First published: 30th September 2010
Allan Dyer
An article in today's South China Morning Post describes Stuxnet as 'world's "first cyber super-weapon"', but it seems to me that malware is much more like anti-personnel mines: cheap, dirty, and goes on injuring innocents long after the conflict they were deployed for has ended. True, Stuxnet is a shining example of sophistication, but it has still spread to thousands of systems across the world, including Iran, Indonesia, Germany, India, and now, as the Post reports, China. How many of those were the intended targets? The leading conspiracy theory is that Stuxnet was deployed, by a major Government, to damage Iran's first nuclear plant at Bushehr. Assuming this is true, what was the justification for the "collateral damage" to Chinese, Indonesian, German and India industrial plants?

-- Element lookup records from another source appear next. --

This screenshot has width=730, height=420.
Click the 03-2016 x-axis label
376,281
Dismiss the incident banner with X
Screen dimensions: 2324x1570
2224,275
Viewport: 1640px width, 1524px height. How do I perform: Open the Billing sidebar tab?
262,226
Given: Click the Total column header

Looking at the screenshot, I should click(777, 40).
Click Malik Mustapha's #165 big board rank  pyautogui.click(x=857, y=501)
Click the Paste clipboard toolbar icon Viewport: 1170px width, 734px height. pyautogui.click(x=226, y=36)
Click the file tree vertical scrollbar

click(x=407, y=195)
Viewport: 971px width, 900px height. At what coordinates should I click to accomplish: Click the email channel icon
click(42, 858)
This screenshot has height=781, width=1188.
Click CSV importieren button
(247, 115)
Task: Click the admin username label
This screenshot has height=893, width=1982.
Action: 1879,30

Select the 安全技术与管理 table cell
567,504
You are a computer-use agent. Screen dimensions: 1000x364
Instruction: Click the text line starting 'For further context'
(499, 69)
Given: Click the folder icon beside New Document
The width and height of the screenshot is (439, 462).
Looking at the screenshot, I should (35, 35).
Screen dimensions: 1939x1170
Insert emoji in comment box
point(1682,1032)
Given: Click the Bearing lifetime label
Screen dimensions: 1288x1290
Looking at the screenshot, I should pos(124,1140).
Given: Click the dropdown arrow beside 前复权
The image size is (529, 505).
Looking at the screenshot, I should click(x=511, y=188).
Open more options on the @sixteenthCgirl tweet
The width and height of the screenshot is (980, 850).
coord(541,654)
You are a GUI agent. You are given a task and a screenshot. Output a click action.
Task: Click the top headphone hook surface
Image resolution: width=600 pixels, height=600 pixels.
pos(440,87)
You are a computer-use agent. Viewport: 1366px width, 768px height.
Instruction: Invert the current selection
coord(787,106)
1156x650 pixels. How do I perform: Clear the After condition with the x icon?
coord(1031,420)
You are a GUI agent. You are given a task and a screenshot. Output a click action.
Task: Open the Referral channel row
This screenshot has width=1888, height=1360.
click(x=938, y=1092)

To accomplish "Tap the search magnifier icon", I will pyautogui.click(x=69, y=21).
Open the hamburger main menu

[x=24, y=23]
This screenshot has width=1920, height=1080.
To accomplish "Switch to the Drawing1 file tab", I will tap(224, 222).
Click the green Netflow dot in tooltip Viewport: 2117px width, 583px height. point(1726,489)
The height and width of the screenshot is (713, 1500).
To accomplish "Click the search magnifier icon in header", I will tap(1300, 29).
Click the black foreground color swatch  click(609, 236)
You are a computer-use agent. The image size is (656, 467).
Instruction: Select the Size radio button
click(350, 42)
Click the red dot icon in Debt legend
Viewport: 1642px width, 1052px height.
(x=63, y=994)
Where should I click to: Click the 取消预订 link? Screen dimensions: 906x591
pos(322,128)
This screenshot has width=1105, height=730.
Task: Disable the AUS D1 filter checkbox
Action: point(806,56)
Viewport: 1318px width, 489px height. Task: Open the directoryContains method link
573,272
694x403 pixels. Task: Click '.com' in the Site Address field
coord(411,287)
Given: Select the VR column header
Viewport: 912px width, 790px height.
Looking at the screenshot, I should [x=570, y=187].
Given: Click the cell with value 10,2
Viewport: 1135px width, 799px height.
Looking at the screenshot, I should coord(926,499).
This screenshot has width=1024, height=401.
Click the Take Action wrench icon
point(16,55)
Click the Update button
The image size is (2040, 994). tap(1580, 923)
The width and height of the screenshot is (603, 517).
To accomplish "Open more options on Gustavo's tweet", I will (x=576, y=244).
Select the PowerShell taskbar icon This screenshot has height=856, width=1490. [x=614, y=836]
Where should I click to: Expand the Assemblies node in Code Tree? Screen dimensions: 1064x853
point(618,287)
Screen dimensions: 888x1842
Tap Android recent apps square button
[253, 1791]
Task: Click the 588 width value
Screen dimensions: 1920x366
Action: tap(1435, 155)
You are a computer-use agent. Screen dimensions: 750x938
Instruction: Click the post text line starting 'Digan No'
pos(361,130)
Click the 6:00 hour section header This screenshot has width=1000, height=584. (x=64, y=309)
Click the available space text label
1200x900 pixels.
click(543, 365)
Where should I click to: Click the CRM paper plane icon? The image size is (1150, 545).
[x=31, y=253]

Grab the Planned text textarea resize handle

Another parallel with malware is the list of countries that have not joined the Ottawa Treaty, which bans the use, production, stockpiling, and transfer of anti-personnel mines: United States, Russia and China. These states, that are arrogant enough to insist that they should be allowed to deploy indiscriminate weapons of dubious military value regardless of the humanitarian issues, are also accused of being most aggressive in the development of cyberwar: China for Operation Aurora and Titan Rain, USA for Stuxnet and Russia for network attacks in Estonia and Georgia. But, just like an unmarked mine, there is only circumstantial evidence of their involvement.
Enough of the metaphors, cyberwar's cost is merely economic. No malware has ever blown off a child's hand while they played.